■ Work required:
The full listing, minus its pictures, should be printed again exactly as it stands.

-------- The data --------

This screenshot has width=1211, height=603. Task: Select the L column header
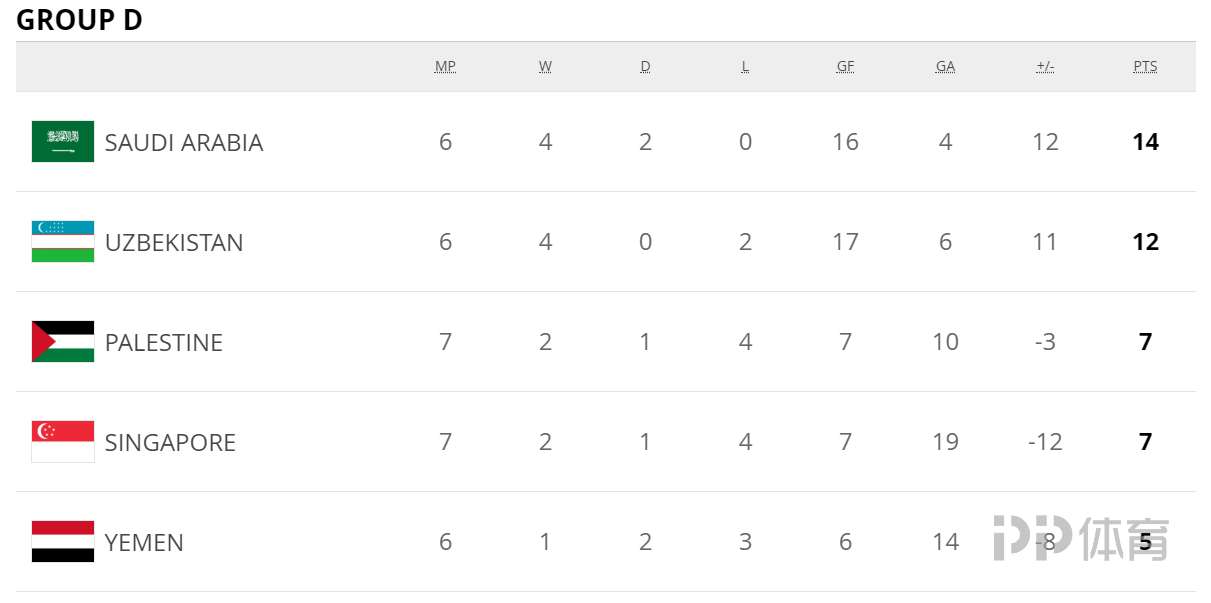point(745,67)
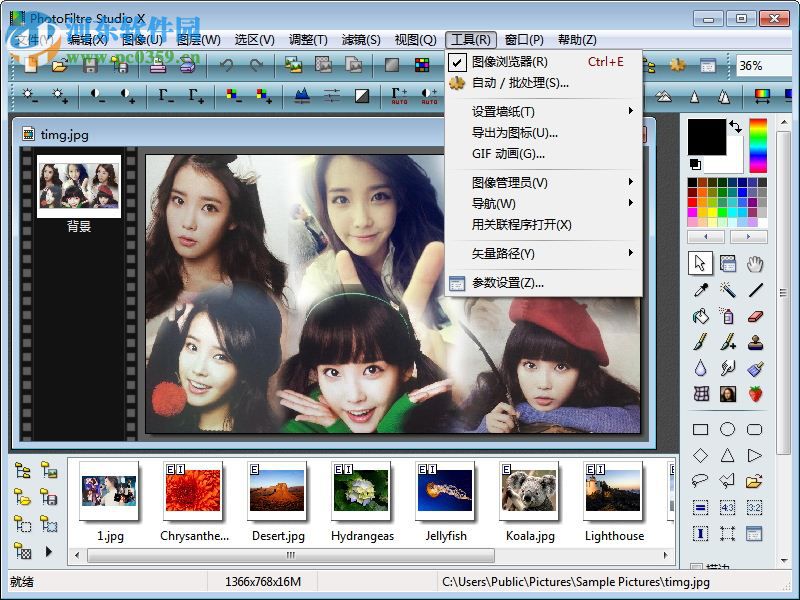This screenshot has height=600, width=800.
Task: Select the Paint Bucket fill tool
Action: pos(702,318)
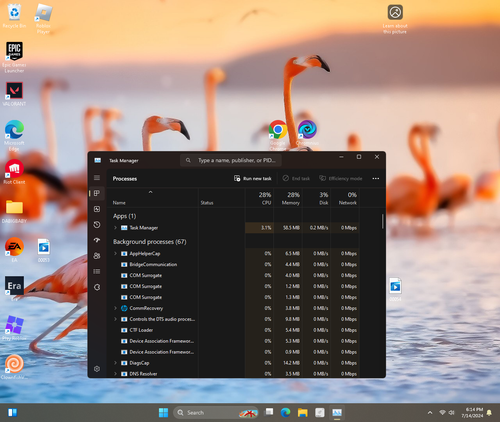Open Google Chrome desktop shortcut
Image resolution: width=500 pixels, height=422 pixels.
278,129
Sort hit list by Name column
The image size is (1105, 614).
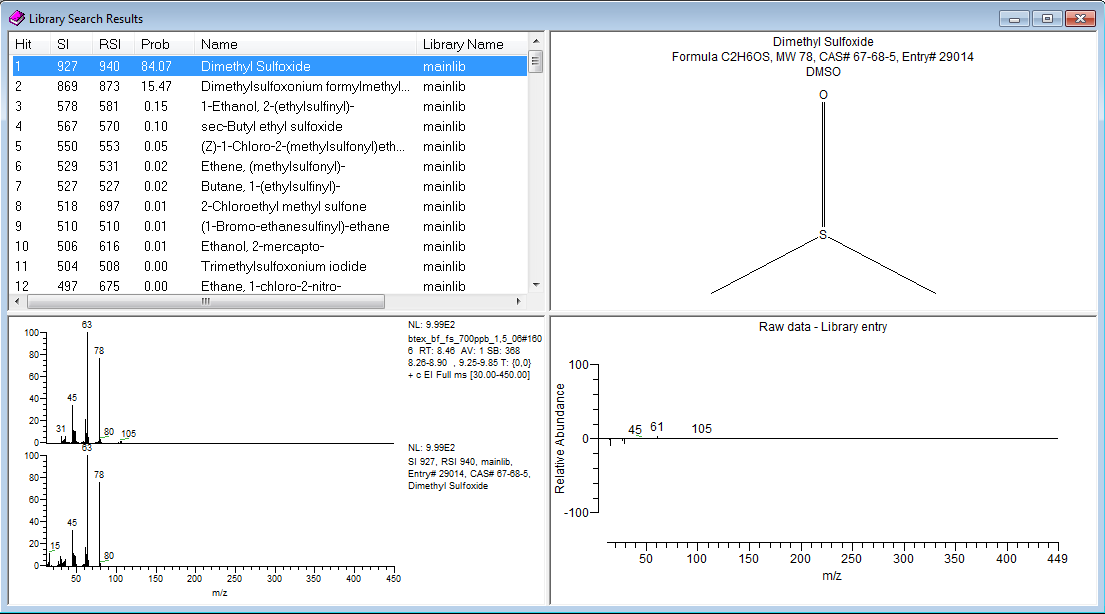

--------

■ Output for this exercise:
This screenshot has width=1211, height=603. Task: Select the L column header
point(745,67)
This screenshot has height=600, width=800.
Task: Select the Paint Bucket fill tool
Action: pos(702,318)
Open Google Chrome desktop shortcut
Image resolution: width=500 pixels, height=422 pixels.
278,129
Sort hit list by Name column
The image size is (1105, 614).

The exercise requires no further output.